* Data lines
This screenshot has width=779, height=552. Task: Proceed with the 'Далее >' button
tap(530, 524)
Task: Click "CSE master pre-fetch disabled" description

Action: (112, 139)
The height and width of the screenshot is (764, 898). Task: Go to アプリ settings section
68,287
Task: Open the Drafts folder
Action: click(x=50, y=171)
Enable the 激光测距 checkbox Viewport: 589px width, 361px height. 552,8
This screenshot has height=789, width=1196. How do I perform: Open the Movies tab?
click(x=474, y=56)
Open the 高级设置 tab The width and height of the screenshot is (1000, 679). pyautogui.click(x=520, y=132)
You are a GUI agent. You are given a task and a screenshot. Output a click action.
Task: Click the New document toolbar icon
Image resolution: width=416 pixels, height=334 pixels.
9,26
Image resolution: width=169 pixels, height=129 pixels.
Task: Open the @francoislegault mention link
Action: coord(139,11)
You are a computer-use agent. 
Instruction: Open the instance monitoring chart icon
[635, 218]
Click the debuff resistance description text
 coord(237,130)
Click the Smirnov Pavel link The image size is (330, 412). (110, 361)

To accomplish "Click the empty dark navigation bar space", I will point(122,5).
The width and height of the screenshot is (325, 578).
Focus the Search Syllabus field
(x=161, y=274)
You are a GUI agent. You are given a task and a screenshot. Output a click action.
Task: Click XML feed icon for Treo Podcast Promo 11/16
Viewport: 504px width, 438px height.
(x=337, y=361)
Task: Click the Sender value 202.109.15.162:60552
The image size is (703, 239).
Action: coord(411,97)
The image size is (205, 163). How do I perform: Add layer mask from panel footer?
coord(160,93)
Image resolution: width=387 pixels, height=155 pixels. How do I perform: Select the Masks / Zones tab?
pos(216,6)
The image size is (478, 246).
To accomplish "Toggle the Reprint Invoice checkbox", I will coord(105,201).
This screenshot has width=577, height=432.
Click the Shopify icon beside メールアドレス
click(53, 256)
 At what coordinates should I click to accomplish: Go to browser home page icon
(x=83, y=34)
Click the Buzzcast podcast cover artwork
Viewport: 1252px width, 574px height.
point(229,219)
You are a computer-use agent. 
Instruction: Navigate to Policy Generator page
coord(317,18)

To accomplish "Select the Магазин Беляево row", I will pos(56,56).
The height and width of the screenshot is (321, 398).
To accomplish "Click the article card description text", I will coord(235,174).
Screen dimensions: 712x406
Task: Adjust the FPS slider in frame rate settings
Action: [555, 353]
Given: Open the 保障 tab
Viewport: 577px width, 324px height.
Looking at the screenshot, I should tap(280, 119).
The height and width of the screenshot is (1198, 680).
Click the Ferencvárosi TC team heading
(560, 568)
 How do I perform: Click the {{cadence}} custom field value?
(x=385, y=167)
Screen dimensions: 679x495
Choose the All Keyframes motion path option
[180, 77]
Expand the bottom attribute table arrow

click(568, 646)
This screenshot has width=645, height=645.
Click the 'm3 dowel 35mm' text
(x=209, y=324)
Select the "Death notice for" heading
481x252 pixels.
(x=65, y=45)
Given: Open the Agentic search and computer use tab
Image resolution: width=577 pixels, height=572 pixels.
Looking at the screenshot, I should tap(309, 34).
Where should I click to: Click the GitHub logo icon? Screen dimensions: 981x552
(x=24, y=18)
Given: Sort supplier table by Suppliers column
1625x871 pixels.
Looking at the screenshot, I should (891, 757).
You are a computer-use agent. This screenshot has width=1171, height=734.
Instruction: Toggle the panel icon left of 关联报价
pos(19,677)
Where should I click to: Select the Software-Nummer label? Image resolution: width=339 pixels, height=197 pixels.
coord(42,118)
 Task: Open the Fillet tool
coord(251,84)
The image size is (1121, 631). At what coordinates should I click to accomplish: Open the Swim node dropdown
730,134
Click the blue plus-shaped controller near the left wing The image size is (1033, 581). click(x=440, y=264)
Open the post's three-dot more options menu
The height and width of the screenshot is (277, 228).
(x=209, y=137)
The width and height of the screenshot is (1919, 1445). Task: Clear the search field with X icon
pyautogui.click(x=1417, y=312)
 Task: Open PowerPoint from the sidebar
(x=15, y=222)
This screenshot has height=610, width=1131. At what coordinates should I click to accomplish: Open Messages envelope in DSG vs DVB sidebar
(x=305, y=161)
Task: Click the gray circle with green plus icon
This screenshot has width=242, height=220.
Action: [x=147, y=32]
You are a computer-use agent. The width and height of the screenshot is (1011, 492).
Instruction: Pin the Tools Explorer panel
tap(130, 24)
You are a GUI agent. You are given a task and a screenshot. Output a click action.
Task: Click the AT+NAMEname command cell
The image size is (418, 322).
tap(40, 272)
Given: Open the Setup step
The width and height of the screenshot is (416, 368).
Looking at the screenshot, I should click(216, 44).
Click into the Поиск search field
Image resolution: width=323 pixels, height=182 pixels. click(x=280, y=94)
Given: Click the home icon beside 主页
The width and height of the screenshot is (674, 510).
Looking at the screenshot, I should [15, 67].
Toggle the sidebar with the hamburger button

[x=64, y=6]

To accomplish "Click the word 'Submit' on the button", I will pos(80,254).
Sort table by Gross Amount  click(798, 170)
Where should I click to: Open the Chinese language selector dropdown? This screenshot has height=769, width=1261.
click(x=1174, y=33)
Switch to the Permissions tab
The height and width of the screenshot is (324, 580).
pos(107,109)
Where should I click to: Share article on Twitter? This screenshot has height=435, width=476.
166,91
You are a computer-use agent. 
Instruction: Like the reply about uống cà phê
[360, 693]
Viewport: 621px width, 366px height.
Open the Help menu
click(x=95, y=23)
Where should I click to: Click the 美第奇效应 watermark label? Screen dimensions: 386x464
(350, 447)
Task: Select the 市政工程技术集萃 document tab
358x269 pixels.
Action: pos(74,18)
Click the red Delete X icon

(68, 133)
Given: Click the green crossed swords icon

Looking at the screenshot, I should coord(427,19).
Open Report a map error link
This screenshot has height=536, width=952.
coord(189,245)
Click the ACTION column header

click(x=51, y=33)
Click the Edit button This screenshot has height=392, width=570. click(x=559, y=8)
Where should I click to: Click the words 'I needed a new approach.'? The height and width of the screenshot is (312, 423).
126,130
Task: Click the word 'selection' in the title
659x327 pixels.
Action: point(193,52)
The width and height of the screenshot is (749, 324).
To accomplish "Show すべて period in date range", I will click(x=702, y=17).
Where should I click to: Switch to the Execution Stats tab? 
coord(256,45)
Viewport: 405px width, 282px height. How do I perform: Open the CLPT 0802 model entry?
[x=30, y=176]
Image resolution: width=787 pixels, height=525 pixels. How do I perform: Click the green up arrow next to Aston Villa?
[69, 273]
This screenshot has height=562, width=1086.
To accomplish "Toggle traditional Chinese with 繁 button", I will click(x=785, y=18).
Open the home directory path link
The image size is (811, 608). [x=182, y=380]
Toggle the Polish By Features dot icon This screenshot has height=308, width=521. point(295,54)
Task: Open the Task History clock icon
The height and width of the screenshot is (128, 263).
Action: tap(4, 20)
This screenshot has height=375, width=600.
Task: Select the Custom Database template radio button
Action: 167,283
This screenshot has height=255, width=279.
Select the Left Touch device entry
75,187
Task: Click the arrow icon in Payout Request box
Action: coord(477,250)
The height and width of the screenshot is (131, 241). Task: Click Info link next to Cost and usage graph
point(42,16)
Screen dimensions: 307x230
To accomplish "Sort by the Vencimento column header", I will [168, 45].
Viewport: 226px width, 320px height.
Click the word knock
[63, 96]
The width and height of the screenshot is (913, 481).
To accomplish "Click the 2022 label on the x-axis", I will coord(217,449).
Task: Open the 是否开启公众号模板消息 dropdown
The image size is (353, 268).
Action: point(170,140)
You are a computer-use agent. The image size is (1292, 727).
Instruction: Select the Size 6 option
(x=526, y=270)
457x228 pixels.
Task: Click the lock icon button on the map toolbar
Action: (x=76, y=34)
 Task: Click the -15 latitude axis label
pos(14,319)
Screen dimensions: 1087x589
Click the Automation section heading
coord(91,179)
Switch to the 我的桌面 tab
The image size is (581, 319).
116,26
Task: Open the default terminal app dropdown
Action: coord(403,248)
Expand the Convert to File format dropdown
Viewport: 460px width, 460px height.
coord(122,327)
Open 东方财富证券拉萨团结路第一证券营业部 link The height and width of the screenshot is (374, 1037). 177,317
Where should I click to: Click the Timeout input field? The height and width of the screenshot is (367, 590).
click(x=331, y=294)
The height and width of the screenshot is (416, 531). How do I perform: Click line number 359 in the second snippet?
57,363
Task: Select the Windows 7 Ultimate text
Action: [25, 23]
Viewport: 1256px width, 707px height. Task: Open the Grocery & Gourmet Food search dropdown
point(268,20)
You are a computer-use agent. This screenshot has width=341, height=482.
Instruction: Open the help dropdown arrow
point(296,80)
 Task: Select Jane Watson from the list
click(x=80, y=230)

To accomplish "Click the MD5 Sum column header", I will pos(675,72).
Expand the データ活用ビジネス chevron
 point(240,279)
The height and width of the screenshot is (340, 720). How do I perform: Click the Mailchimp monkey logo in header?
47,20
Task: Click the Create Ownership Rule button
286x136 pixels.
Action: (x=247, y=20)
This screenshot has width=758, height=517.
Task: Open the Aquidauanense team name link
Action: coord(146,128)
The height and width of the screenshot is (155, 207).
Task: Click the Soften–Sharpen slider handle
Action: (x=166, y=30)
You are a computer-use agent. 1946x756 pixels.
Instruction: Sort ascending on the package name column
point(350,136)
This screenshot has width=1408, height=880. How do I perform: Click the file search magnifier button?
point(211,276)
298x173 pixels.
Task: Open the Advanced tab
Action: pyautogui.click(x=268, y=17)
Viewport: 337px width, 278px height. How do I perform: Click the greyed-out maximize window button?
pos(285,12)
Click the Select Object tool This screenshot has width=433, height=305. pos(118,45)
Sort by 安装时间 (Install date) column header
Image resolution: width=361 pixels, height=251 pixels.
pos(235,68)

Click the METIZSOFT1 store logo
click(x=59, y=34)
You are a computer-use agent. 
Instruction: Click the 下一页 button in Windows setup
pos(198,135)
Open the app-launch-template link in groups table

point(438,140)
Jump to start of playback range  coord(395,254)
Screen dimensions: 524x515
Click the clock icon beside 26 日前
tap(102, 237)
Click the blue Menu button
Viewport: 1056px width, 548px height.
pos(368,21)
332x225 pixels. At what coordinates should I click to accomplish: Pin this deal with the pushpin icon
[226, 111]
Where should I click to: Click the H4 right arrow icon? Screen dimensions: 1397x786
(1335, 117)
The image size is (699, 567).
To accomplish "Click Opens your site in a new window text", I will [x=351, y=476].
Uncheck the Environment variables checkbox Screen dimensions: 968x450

* Set problem
Revise the entries from the line containing "I will point(122,5)." down to the line containing "click(53, 256)", replacing "Search Syllabus" with "Search Courses". Give back only those lines, with nothing else altered.

* Finished task
To accomplish "Click the empty dark navigation bar space", I will point(122,5).
The width and height of the screenshot is (325, 578).
Focus the Search Courses field
(x=161, y=274)
You are a GUI agent. You are given a task and a screenshot. Output a click action.
Task: Click XML feed icon for Treo Podcast Promo 11/16
Viewport: 504px width, 438px height.
(x=337, y=361)
Task: Click the Sender value 202.109.15.162:60552
The image size is (703, 239).
Action: coord(411,97)
The image size is (205, 163). How do I perform: Add layer mask from panel footer?
coord(160,93)
Image resolution: width=387 pixels, height=155 pixels. How do I perform: Select the Masks / Zones tab?
pos(216,6)
The image size is (478, 246).
To accomplish "Toggle the Reprint Invoice checkbox", I will coord(105,201).
This screenshot has width=577, height=432.
Click the Shopify icon beside メールアドレス
click(53, 256)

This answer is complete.